We may have overdone it last night, having forgotten that we were still supposed to be at work this morning. In a cruel twist, we had pitched a “WWN Guide To Being Hungover At Work” article, and our editor is screaming for it. So let’s just get some tea into ourselves and try get through this as best we can.

1) Try to appear not hungover.

There’s probably a better way to say “not hungover”, but it ain’t coming to us right now. Sober? No, sober is the opposite of drunk, not the opposite of hungover. Hangoverless? Look, whatever it is, try and do that. We just need a minute over here.

2) Just don’t.

We’ll make it to the end of this guide if it kills us, and right now it’s looking like it might.
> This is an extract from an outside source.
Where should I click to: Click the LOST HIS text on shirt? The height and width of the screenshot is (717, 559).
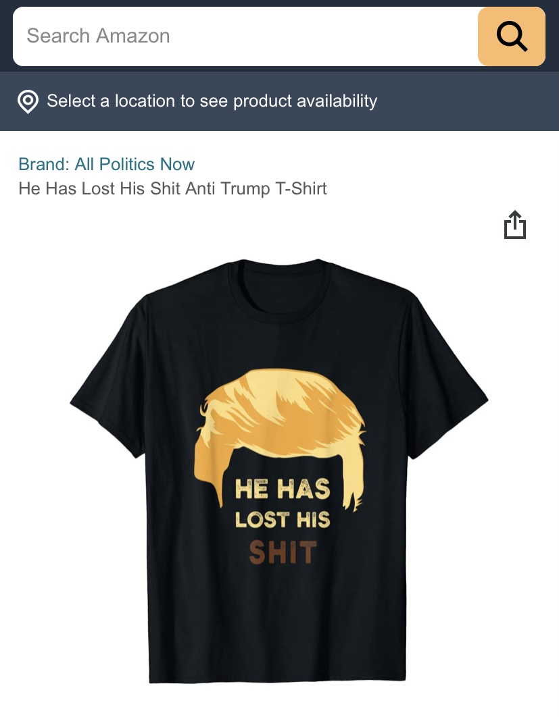pyautogui.click(x=283, y=520)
So while we’re writing, could you all just keep it down a bit. Seriously. We just spent 45 minutes on the toilet and now we’re hungover, AND cold.

3) How much more?

Sweet jesus, we’re only at point number three? Of how many? Five? Listen, can we not just do four. Please. We can manage four, but asking us to do five is just cruel. Can you not see the fucking state we’re in?
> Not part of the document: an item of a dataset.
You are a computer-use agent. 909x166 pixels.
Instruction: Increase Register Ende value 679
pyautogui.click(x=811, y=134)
4) We’re never drinking again.

It’s just not worth it. Last night was great craic but right now we fell like a kicked bollock. Never again. Unless anyone wants to go for the cure after work? Because then we’re all up for it. The only way to cure today’s hangover is to get working on tomorrow’s one.

5) Finished

Thank Allah. There’s your guide, we hope you’re happy. Now just let us curl up over here and die in peace. Tell our families we love them. Do not resuscitate.